Rey Zambada’s name surfaced recently in the prosecution of Genaro García Luna, a former top Mexican security official accused by federal prosecutors in Brooklyn of taking millions of dollars in bribes from the Sinaloa Cartel. On June 15, prosecutors asked the presiding judge to allow evidence that allegedly shows García Luna plotting with a jailhouse informant to target potential witnesses against him, including El Rey.
Prosecutors quoted from recordings where García Luna mentions the name “Reynaldo,” and the jailhouse informant says, ““Kill the witnesses, kill the…”
“Family,” prosecutors say García Luna interjected.
“The family,” the informant said.
García Luna’s attorney has disputed the allegations, writing in a recent court filing that the recordings are “largely inaudible or unintelligible” and the informant’s allegations “unreliable and untrue.”
García Luna’s case is scheduled for a trial later this year, and like the prosecution of El Chapo it’s expected to involve testimony from high-level cooperators.
David Weinstein, a former federal prosecutor in Miami who worked cartel cases, said that while federal sentencing guidelines are intended to ensure fairness across the system, cutting a deal and avoiding a trial is the way for defendants (whether they are Zambadas or anonymous middlemen) to avoid life in prison.
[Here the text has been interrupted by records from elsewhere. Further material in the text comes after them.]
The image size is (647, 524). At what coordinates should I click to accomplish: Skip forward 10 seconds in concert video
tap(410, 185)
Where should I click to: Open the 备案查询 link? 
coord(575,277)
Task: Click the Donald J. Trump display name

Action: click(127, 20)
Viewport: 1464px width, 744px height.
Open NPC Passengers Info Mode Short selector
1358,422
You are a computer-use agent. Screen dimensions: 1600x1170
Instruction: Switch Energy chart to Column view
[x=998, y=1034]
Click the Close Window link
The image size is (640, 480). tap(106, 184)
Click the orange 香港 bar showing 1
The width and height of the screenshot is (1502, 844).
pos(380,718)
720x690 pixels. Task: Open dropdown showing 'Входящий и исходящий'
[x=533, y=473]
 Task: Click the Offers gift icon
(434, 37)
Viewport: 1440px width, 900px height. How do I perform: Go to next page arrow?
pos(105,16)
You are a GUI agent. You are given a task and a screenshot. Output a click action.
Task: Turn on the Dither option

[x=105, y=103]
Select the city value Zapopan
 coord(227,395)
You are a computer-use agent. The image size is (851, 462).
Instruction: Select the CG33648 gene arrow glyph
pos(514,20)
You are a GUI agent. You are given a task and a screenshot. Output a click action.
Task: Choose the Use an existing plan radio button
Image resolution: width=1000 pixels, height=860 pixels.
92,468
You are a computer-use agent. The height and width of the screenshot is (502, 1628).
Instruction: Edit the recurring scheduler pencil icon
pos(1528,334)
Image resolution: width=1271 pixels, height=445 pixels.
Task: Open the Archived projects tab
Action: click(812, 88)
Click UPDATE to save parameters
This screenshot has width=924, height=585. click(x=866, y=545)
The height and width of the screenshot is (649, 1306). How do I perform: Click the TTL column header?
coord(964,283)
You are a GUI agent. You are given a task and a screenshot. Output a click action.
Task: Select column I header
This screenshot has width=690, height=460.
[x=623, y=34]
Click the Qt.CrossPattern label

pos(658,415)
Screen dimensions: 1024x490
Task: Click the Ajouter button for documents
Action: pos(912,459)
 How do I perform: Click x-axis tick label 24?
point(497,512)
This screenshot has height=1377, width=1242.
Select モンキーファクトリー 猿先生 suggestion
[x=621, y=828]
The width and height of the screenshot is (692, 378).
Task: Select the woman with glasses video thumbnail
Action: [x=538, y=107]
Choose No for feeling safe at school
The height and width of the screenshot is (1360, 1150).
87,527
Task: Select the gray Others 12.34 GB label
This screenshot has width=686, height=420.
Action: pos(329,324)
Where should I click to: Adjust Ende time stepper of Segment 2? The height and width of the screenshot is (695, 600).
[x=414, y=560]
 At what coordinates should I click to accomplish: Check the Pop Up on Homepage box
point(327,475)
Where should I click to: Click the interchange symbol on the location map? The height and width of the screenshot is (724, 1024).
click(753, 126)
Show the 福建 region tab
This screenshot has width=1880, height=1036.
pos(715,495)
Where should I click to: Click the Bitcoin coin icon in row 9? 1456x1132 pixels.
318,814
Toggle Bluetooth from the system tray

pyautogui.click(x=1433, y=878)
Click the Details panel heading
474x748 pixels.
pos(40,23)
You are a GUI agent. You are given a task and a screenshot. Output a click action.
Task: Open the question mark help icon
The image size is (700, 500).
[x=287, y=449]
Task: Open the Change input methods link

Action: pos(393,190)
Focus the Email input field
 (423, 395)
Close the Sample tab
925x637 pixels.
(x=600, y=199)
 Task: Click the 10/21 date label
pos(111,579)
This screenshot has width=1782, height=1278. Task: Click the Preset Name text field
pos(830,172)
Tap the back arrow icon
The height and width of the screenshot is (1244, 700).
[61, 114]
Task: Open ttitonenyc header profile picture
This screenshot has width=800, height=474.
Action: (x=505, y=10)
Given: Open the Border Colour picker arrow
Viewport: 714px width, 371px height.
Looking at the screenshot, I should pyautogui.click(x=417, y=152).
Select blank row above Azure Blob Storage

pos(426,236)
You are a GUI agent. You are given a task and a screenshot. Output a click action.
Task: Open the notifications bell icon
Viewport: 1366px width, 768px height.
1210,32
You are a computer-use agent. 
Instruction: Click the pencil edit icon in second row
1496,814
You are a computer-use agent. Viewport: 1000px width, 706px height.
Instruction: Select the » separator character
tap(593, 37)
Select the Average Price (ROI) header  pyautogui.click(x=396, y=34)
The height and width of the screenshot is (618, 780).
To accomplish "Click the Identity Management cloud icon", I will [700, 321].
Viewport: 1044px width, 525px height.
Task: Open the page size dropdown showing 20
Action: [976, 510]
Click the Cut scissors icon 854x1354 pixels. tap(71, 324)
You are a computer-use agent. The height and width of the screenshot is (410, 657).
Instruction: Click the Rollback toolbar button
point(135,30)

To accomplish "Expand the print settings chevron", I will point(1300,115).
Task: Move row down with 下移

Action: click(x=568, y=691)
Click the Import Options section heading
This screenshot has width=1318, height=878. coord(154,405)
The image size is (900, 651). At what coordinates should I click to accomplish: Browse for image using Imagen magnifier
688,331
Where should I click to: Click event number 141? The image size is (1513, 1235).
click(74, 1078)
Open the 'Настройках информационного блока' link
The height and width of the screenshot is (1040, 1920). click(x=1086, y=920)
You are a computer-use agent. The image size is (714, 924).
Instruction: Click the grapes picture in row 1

“Part of the problem with the federal system is there are very few trials,” said Weinstein, who is now a defense attorney. “Cooperation seems to be the only way to get a reduction in sentence. The question is, who is cooperating? You don’t want top down—the people who cooperate should be in the midrange cooperating up. It just seems everybody is ratting somebody out for something in order to save their own skin.”